Goal of the exercise: Rewrite the listing below with every "Viewport" swapped for "Display area". Leave everything else unchanged.

Records taken from a collection:

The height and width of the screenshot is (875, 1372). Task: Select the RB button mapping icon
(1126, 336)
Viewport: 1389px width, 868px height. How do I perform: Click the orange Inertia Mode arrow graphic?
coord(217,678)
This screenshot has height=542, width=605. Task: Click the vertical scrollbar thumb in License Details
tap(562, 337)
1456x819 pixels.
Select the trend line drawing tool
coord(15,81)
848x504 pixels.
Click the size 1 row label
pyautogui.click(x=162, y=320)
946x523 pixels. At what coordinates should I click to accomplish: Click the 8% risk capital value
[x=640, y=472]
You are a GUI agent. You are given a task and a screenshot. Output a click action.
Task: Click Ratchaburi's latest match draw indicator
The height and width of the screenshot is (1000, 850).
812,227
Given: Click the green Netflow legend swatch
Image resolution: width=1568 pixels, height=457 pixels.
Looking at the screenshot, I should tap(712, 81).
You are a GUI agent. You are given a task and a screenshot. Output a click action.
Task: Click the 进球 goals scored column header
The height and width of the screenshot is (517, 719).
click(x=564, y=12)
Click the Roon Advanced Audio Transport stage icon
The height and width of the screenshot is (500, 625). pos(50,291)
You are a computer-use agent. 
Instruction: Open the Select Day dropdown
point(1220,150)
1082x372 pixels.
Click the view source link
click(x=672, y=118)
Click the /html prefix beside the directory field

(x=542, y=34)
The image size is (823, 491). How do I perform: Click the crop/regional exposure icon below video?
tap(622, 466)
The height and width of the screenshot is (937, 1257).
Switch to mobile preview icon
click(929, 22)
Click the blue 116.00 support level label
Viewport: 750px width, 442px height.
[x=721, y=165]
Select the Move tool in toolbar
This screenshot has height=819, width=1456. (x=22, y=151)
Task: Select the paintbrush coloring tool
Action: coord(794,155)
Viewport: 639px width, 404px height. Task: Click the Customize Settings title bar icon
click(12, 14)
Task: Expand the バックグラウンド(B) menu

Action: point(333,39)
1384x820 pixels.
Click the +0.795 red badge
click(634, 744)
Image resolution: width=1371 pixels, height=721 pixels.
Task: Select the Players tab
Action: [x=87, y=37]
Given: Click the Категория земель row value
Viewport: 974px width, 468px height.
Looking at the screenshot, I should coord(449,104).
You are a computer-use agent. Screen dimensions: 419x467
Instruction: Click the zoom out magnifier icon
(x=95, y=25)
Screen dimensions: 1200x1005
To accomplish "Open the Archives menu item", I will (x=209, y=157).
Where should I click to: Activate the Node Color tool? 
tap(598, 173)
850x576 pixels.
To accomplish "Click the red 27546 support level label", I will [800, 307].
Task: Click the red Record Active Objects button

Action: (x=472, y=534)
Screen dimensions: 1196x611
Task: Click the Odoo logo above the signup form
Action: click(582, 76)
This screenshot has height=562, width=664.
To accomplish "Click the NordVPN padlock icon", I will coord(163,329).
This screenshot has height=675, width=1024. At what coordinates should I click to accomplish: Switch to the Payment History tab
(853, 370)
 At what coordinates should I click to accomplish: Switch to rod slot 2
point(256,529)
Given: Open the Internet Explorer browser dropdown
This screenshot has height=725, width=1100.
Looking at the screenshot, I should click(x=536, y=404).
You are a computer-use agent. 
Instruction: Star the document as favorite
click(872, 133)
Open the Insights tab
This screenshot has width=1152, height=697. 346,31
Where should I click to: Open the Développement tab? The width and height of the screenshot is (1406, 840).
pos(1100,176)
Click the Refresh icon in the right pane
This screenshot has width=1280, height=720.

Response to the exercise:
The height and width of the screenshot is (875, 1372). Task: Select the RB button mapping icon
(1126, 336)
Display area: 1389px width, 868px height. How do I perform: Click the orange Inertia Mode arrow graphic?
coord(217,678)
This screenshot has height=542, width=605. Task: Click the vertical scrollbar thumb in License Details
tap(562, 337)
1456x819 pixels.
Select the trend line drawing tool
coord(15,81)
848x504 pixels.
Click the size 1 row label
pyautogui.click(x=162, y=320)
946x523 pixels. At what coordinates should I click to accomplish: Click the 8% risk capital value
[x=640, y=472]
You are a GUI agent. You are given a task and a screenshot. Output a click action.
Task: Click Ratchaburi's latest match draw indicator
The height and width of the screenshot is (1000, 850).
812,227
Given: Click the green Netflow legend swatch
Image resolution: width=1568 pixels, height=457 pixels.
Looking at the screenshot, I should tap(712, 81).
You are a GUI agent. You are given a task and a screenshot. Output a click action.
Task: Click the 进球 goals scored column header
The height and width of the screenshot is (517, 719).
click(x=564, y=12)
Click the Roon Advanced Audio Transport stage icon
The height and width of the screenshot is (500, 625). pos(50,291)
You are a computer-use agent. 
Instruction: Open the Select Day dropdown
point(1220,150)
1082x372 pixels.
Click the view source link
click(x=672, y=118)
Click the /html prefix beside the directory field

(x=542, y=34)
The image size is (823, 491). How do I perform: Click the crop/regional exposure icon below video?
tap(622, 466)
The height and width of the screenshot is (937, 1257).
Switch to mobile preview icon
click(929, 22)
Click the blue 116.00 support level label
Display area: 750px width, 442px height.
[x=721, y=165]
Select the Move tool in toolbar
This screenshot has height=819, width=1456. (x=22, y=151)
Task: Select the paintbrush coloring tool
Action: coord(794,155)
Display area: 639px width, 404px height. Task: Click the Customize Settings title bar icon
click(12, 14)
Task: Expand the バックグラウンド(B) menu

Action: point(333,39)
1384x820 pixels.
Click the +0.795 red badge
click(634, 744)
Image resolution: width=1371 pixels, height=721 pixels.
Task: Select the Players tab
Action: [x=87, y=37]
Given: Click the Категория земель row value
Display area: 974px width, 468px height.
Looking at the screenshot, I should coord(449,104).
You are a computer-use agent. Screen dimensions: 419x467
Instruction: Click the zoom out magnifier icon
(x=95, y=25)
Screen dimensions: 1200x1005
To accomplish "Open the Archives menu item", I will (x=209, y=157).
Where should I click to: Activate the Node Color tool? 
tap(598, 173)
850x576 pixels.
To accomplish "Click the red 27546 support level label", I will [800, 307].
Task: Click the red Record Active Objects button

Action: (x=472, y=534)
Screen dimensions: 1196x611
Task: Click the Odoo logo above the signup form
Action: click(582, 76)
This screenshot has height=562, width=664.
To accomplish "Click the NordVPN padlock icon", I will coord(163,329).
This screenshot has height=675, width=1024. At what coordinates should I click to accomplish: Switch to the Payment History tab
(853, 370)
 At what coordinates should I click to accomplish: Switch to rod slot 2
point(256,529)
Given: Open the Internet Explorer browser dropdown
This screenshot has height=725, width=1100.
Looking at the screenshot, I should click(x=536, y=404).
You are a computer-use agent. 
Instruction: Star the document as favorite
click(872, 133)
Open the Insights tab
This screenshot has width=1152, height=697. 346,31
Where should I click to: Open the Développement tab? The width and height of the screenshot is (1406, 840).
pos(1100,176)
Click the Refresh icon in the right pane
This screenshot has width=1280, height=720.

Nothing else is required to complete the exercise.